[Python-Dev] The bytes type
James Y Knight
foom at fuhm.net
Tue Jan 16 19:52:12 CET 2007
On Jan 16, 2007, at 12:06 PM, Phillip J. Eby wrote:
> At 07:47 AM 1/16/2007 -0800, Guido van Rossum wrote:
>> I'm not keen on compromises in 3.0, but without specific proposals I
>> don't see why we're arguing. So, please, what specific thing(s) are
>> you proposing we do in 3.0? Please make a list of specifics rather
>> than attempting at specifying a general rule to match things that
>> could go into the list; you've tried the latter and I still don't
>> know
>> what you want.
>
> I think what he's saying boils down to two things:
>
> * Don't remove any feature for which an alternative doesn't already
> exist in 2.5
Yes, this is it.

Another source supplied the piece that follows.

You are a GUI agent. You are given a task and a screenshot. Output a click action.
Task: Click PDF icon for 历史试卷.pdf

As a refinement: if the New Way can easily be
backported to 2.5, that's somewhat acceptable as well (but not *as*
good, as it requires everyone wanting to write the portable code to
include the backport or depend on an external package providing it).

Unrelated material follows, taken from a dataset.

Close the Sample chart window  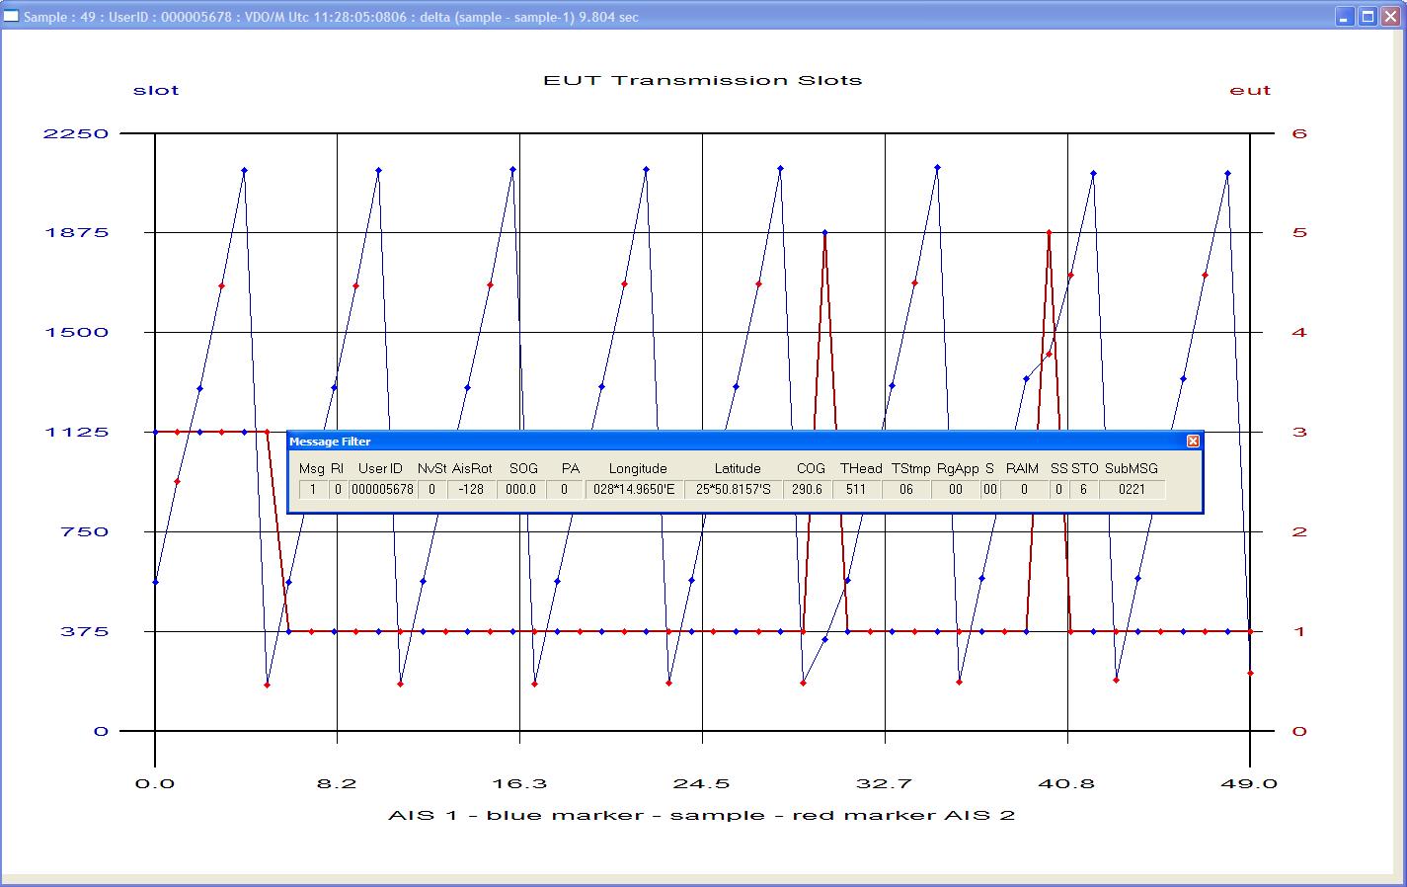click(x=1390, y=17)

> * Don't change APIs (e.g. items())
No: changing APIs is fine just so long as the API being changed can
already be replaced by something better. E.g. changing d.items() is
fine with me: it's trivially replaced in 2.5 with list(d.iteritems
()). But changing/removing d.iteritems() is not okay, as it's not
easily replaced by anything that will work well in both versions.
> Now, I'm not sure these goals are achievable with respect to 2.5.
> I think we'd be better off adding compatibility features in 2.6.
I don't like the proposals to only have the ability to be compatible
with 2.6, because that significantly delays the ability to port to
3.0. If it's possible to be compatible between 2.5/3.0, I can start
doing the work porting to 3.0 soon after it comes out, even while
remaining compatible with a widely-deployed version of python. If the
compatibility only works with 2.6/3.0, it will be another 2-3 years
after 2.6 comes out before it's widely deployed enough to require it
and thus that much longer before porting can start.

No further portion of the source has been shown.